- _What is expected_: Below is a set of records; restate each one word for word.

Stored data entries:
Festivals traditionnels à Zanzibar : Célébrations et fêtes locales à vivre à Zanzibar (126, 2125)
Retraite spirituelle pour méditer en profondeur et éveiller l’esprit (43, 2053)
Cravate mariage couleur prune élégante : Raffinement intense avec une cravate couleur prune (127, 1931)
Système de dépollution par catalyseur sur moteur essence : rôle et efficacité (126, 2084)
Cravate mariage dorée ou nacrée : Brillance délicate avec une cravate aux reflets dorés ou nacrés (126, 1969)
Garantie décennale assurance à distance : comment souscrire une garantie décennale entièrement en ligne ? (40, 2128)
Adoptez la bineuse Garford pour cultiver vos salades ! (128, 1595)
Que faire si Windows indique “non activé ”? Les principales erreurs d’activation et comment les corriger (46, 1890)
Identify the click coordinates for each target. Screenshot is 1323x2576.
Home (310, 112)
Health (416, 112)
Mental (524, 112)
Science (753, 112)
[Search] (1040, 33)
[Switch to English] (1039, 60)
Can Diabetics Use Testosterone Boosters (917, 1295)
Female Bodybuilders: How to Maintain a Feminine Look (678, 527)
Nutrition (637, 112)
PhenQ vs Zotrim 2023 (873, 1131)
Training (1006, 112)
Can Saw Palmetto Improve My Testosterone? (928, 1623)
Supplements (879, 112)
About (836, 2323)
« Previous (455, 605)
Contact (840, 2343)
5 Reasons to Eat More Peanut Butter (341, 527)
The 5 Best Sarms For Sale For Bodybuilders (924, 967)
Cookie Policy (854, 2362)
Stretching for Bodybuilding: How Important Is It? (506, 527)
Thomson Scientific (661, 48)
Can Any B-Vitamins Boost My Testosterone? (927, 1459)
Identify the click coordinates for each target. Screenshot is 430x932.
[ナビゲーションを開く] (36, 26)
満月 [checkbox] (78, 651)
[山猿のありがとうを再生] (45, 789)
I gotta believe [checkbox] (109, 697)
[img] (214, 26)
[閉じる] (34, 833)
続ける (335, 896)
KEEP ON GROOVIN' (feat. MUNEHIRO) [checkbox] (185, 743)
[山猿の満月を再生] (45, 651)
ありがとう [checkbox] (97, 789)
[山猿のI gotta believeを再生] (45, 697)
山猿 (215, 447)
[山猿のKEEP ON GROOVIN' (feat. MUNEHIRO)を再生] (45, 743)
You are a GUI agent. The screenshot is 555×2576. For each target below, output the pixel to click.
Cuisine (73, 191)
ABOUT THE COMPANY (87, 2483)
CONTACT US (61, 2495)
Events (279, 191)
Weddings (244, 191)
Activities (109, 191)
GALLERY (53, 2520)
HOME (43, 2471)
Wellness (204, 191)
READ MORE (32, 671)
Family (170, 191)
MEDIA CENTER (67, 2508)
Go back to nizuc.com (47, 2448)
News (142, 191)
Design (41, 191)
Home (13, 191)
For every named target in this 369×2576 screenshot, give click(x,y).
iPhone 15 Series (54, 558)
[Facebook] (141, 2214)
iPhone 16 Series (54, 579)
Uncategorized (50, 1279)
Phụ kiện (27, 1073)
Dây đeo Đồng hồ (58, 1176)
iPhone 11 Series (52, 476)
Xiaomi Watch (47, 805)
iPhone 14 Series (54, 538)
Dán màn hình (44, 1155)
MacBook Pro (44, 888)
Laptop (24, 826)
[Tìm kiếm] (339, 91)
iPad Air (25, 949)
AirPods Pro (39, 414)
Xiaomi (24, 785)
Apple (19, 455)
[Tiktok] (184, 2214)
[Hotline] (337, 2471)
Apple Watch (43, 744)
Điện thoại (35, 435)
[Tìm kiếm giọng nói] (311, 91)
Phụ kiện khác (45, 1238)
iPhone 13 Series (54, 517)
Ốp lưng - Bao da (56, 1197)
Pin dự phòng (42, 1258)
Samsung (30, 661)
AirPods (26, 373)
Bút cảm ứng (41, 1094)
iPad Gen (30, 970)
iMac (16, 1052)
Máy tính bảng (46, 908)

- _Output of the task_:
Festivals traditionnels à Zanzibar : Célébrations et fêtes locales à vivre à Zanzibar (126, 2125)
Retraite spirituelle pour méditer en profondeur et éveiller l’esprit (43, 2053)
Cravate mariage couleur prune élégante : Raffinement intense avec une cravate couleur prune (127, 1931)
Système de dépollution par catalyseur sur moteur essence : rôle et efficacité (126, 2084)
Cravate mariage dorée ou nacrée : Brillance délicate avec une cravate aux reflets dorés ou nacrés (126, 1969)
Garantie décennale assurance à distance : comment souscrire une garantie décennale entièrement en ligne ? (40, 2128)
Adoptez la bineuse Garford pour cultiver vos salades ! (128, 1595)
Que faire si Windows indique “non activé ”? Les principales erreurs d’activation et comment les corriger (46, 1890)
Identify the click coordinates for each target. Screenshot is 1323x2576.
Home (310, 112)
Health (416, 112)
Mental (524, 112)
Science (753, 112)
[Search] (1040, 33)
[Switch to English] (1039, 60)
Can Diabetics Use Testosterone Boosters (917, 1295)
Female Bodybuilders: How to Maintain a Feminine Look (678, 527)
Nutrition (637, 112)
PhenQ vs Zotrim 2023 (873, 1131)
Training (1006, 112)
Can Saw Palmetto Improve My Testosterone? (928, 1623)
Supplements (879, 112)
About (836, 2323)
« Previous (455, 605)
Contact (840, 2343)
5 Reasons to Eat More Peanut Butter (341, 527)
The 5 Best Sarms For Sale For Bodybuilders (924, 967)
Cookie Policy (854, 2362)
Stretching for Bodybuilding: How Important Is It? (506, 527)
Thomson Scientific (661, 48)
Can Any B-Vitamins Boost My Testosterone? (927, 1459)
Identify the click coordinates for each target. Screenshot is 430x932.
[ナビゲーションを開く] (36, 26)
満月 [checkbox] (78, 651)
[山猿のありがとうを再生] (45, 789)
I gotta believe [checkbox] (109, 697)
[img] (214, 26)
[閉じる] (34, 833)
続ける (335, 896)
KEEP ON GROOVIN' (feat. MUNEHIRO) [checkbox] (185, 743)
[山猿の満月を再生] (45, 651)
ありがとう [checkbox] (97, 789)
[山猿のI gotta believeを再生] (45, 697)
山猿 (215, 447)
[山猿のKEEP ON GROOVIN' (feat. MUNEHIRO)を再生] (45, 743)
You are a GUI agent. The screenshot is 555×2576. For each target below, output the pixel to click.
Cuisine (73, 191)
ABOUT THE COMPANY (87, 2483)
CONTACT US (61, 2495)
Events (279, 191)
Weddings (244, 191)
Activities (109, 191)
GALLERY (53, 2520)
HOME (43, 2471)
Wellness (204, 191)
READ MORE (32, 671)
Family (170, 191)
MEDIA CENTER (67, 2508)
Go back to nizuc.com (47, 2448)
News (142, 191)
Design (41, 191)
Home (13, 191)
For every named target in this 369×2576 screenshot, give click(x,y).
iPhone 15 Series (54, 558)
[Facebook] (141, 2214)
iPhone 16 Series (54, 579)
Uncategorized (50, 1279)
Phụ kiện (27, 1073)
Dây đeo Đồng hồ (58, 1176)
iPhone 11 Series (52, 476)
Xiaomi Watch (47, 805)
iPhone 14 Series (54, 538)
Dán màn hình (44, 1155)
MacBook Pro (44, 888)
Laptop (24, 826)
[Tìm kiếm] (339, 91)
iPad Air (25, 949)
AirPods Pro (39, 414)
Xiaomi (24, 785)
Apple (19, 455)
[Tiktok] (184, 2214)
[Hotline] (337, 2471)
Apple Watch (43, 744)
Điện thoại (35, 435)
[Tìm kiếm giọng nói] (311, 91)
Phụ kiện khác (45, 1238)
iPhone 13 Series (54, 517)
Ốp lưng - Bao da (56, 1197)
Pin dự phòng (42, 1258)
Samsung (30, 661)
AirPods (26, 373)
Bút cảm ứng (41, 1094)
iPad Gen (30, 970)
iMac (16, 1052)
Máy tính bảng (46, 908)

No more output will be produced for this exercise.